┌─ INFORMATION PROVIDED
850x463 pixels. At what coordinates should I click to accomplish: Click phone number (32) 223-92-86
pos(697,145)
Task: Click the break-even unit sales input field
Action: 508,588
└─
┌─ INFORMATION PROVIDED
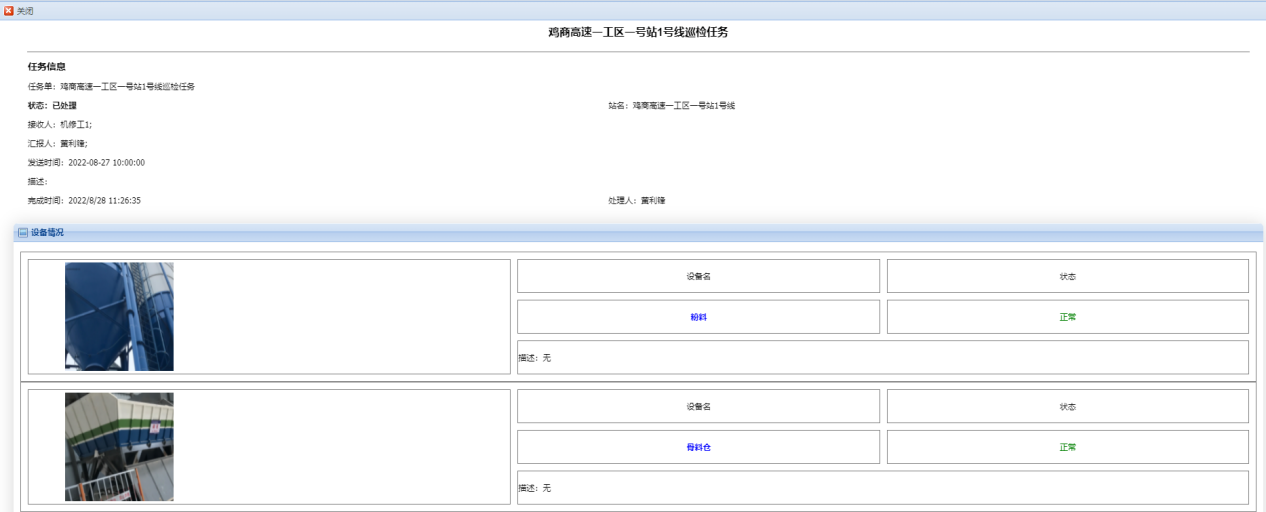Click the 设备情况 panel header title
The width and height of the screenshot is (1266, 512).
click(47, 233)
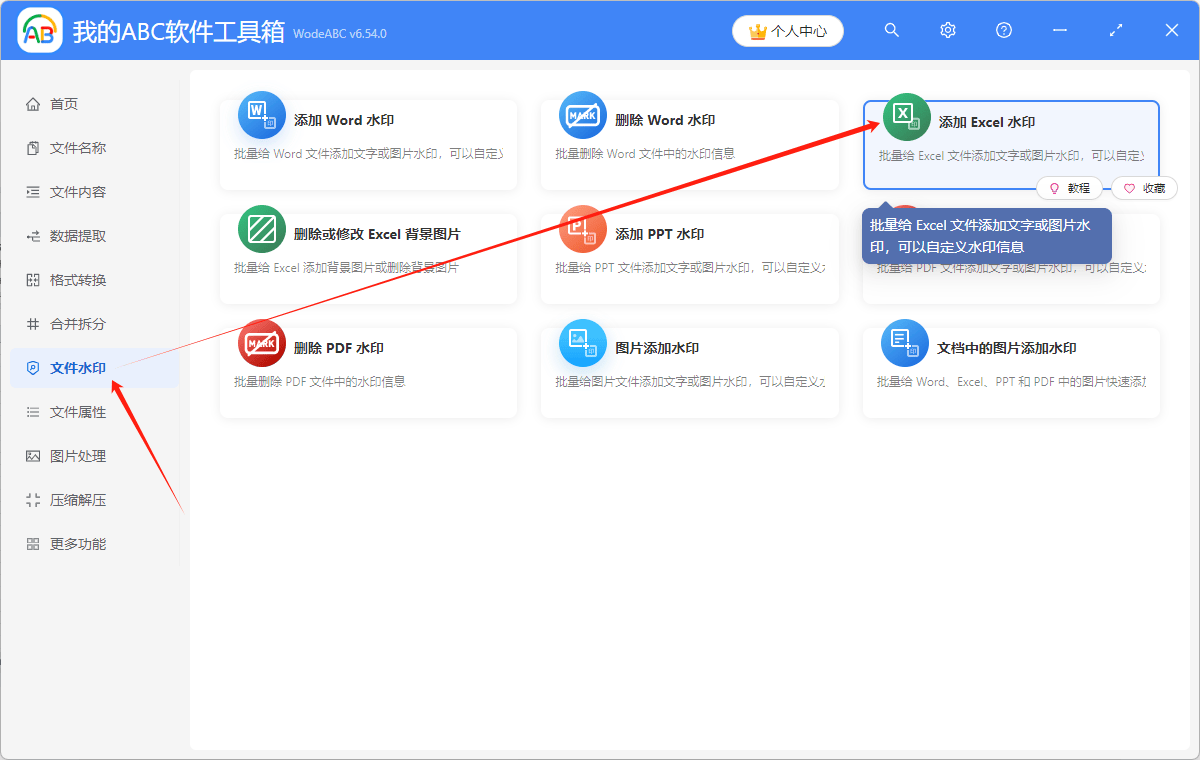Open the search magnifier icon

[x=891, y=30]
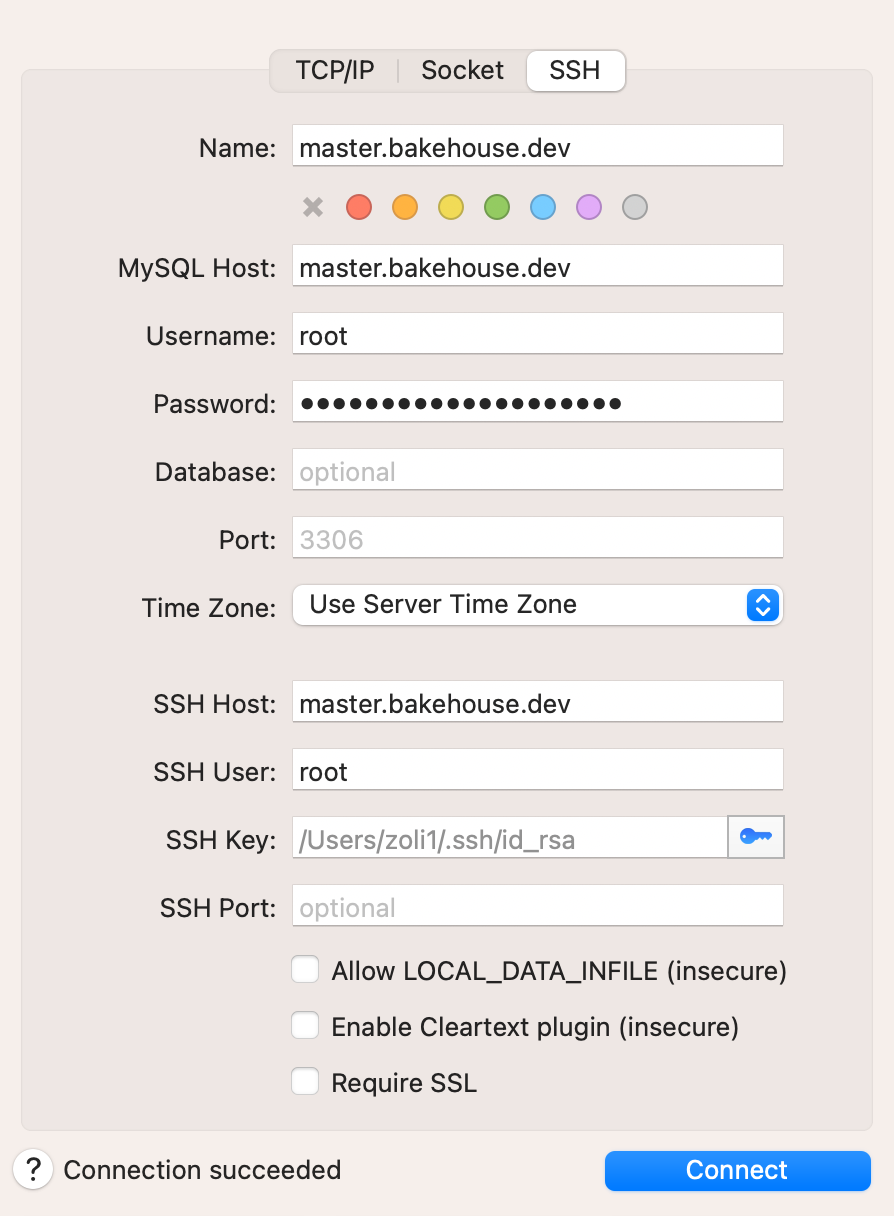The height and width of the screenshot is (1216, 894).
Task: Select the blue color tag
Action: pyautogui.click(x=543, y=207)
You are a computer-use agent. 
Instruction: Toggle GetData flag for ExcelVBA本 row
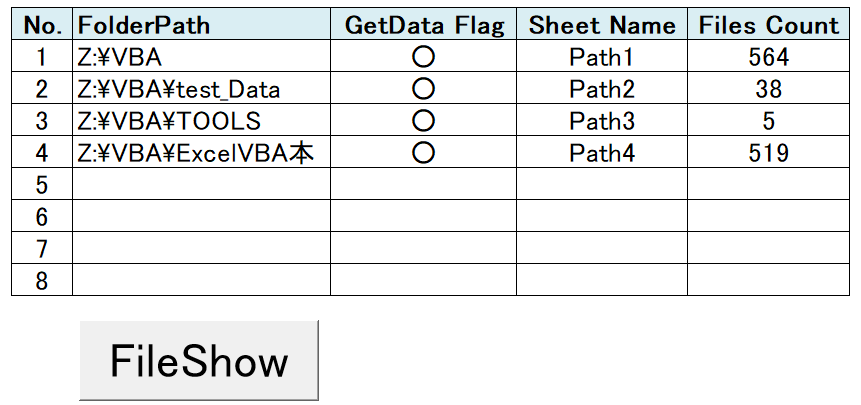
└─
Above are the entries. Copy exactly the part that opens with the line containing "You are a computer-use agent." and closes with the line containing "Instruction: Toggle GetData", and no more.

You are a computer-use agent. 
Instruction: Toggle GetData flag for ExcelVBA本 row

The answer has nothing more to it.